I read this really amazing short story in college that has stuck with me ever since. The basic idea of the story is that there's this town where everything is wonderful, practically perfect. There's only one catch...
It's this story that comes to mind when I consider my own place in the world, and wonder exactly what sort of miseries come about in order for me to live my rather blissful existence. It's a hard truth, but the fact of the matter is that the luxuries and unreasonably affordable conveniences that we enjoy do come at a price, and it's often not the price reflected on the price tag.
I don't mean for this to be a beat-yourself-up kind of post. I just think it's really important to not coast through life without asking questions. Who made my shoes? What are my taxes used for? Is this TV show worth an hour of my life? Where was this apple grown? And then, once you start finding answers, change is often inevitable.

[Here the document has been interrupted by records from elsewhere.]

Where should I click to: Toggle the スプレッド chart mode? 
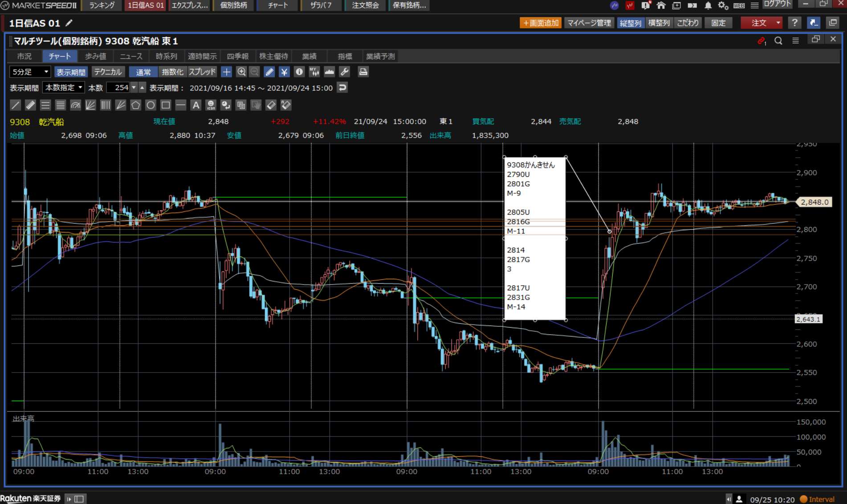[202, 72]
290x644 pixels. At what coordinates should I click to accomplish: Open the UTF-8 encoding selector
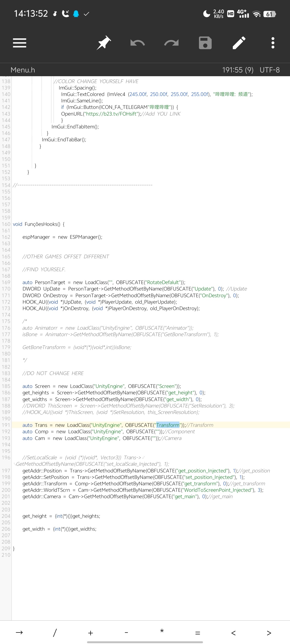(270, 70)
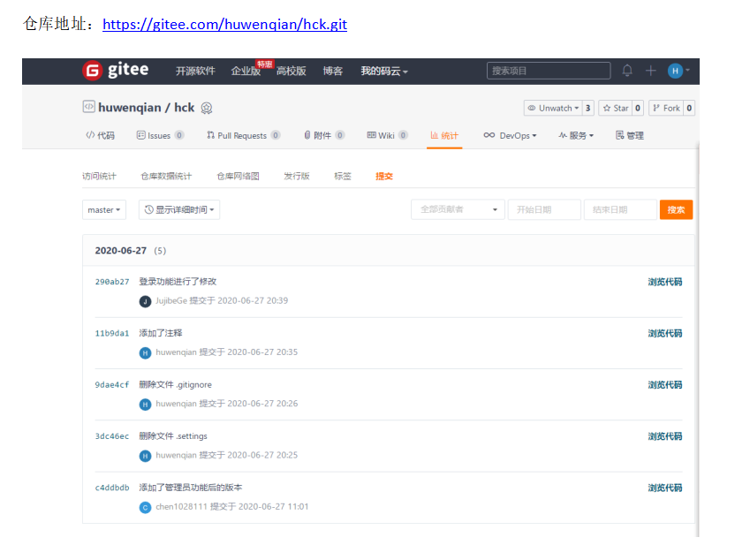This screenshot has height=560, width=735.
Task: Open the notifications bell icon
Action: coord(627,71)
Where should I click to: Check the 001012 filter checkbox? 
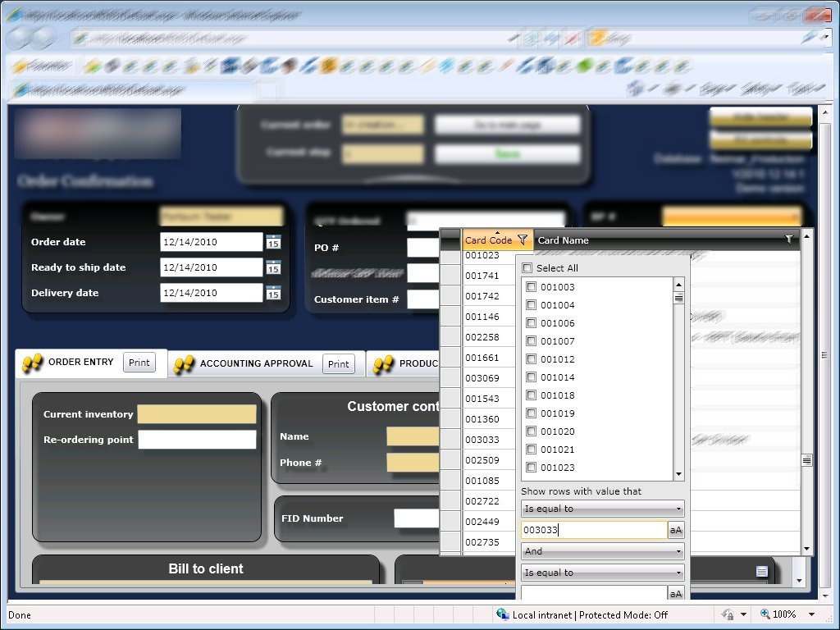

Taking this Slavery Footprint quiz was pretty eye opening. It asks you all these questions about your consumption; you can get really specific (and therefore, accurate). And scattered throughout the quiz are facts about modern-day slavery. I was ashamed at my total score. But again, not beating myself up here, that's never productive. However, a little bit at a time, I'd love to start cleaning up the "small injustices" that pepper my consumer lifestyle. Wouldn't it be amazing if every purchase we made was from a company we believed in, with transparent and ethical practices? While lobbying, petitioning, and public demonstrations have their place, they're not really my thing. Living a purposeful life, I think, is really the best way to make real and lasting change. If we all either bought from ethical companies or went without (because sometimes an ethical option doesn't exist), or even bought less stuff in general, that would put a serious dent in unsavory practices quicker than anything else.
Have you taken the quiz? Were you surprised at your score? Did it inspire any ideas about how to shrink your footprint?